The 2nd edition 2000 looked at other gun control policies as well, and commented on the controversy that Lott & Mustard 1997 and Lott 1998 engendered in the media and among academics.
Since the 2nd edition 2000, a lot has happened: the CDC 2003 and NAS 2004 reviews on gun laws and gun violence, the sunset of the 1994-2004 federal Assault Weapon Ban, the Supreme Court decision on the Heller case in 2008 (gun ban in DC v Second Amendment), and so on. The 3rd edition 2010 is expanded by about 150 pages to cover these new issues.
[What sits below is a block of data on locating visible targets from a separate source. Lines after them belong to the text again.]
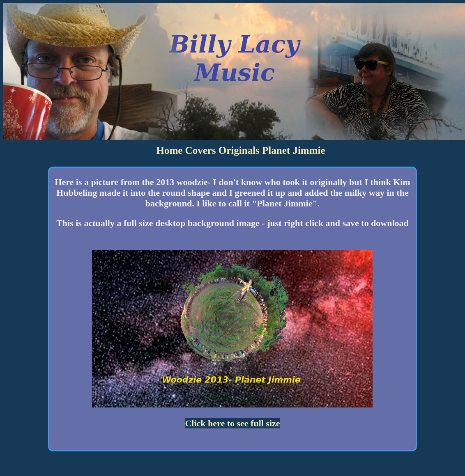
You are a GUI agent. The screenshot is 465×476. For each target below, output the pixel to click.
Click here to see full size (232, 423)
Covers (200, 150)
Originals (239, 150)
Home (169, 150)
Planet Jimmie (293, 150)
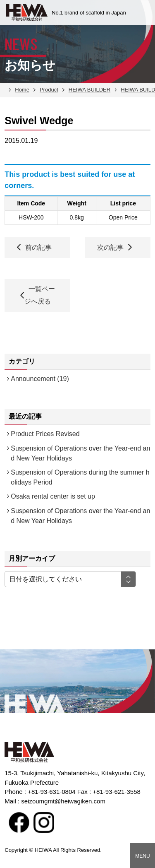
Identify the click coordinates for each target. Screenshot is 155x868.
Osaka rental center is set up (53, 496)
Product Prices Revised (45, 434)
I would like to correct an impression that may be created by an earlier reviewer, that Lott's book is a major Second Amendment resource. First, in the 2nd edition there were one sentence and one paragraph in the text and three paragraphs in the footnotes on the Second Amendment out of 300+ pages (Second Admendment issues were "...important issues that are beyond the scope of this book"--Lott at page 168); while the 3rd edition expands somewhat on the Second Amendment, it is not a resource book on the Second Amendment. Secondly, Lott stated in the Oct 2008 NPR debate on guns that his family did not own a gun until his 1996 research convinced him that having a gun was beneficial for self defense within reasonable safety costs. Lott's argument on guns and gun control is based on weighing the economic benefits v the costs of gun ownership and gun control: this is a law and economics argument, not a constitutional law argument. If you are interested in the debate over the benefits and costs of gun ownership and gun laws, this is an important book regardless of your apriori beliefs on the gun issue; if you are interested in the debate over the constitutionality of gun laws, gun rights v gun control, there are books devoted to those subjects. This book is a study of the good v the harm done with guns and by gun laws; it is not a dedicated Second Amendment analysis. Journal of Economic Literature Subject Classification K42 (Illegal Behavior and the Enforcement of Law).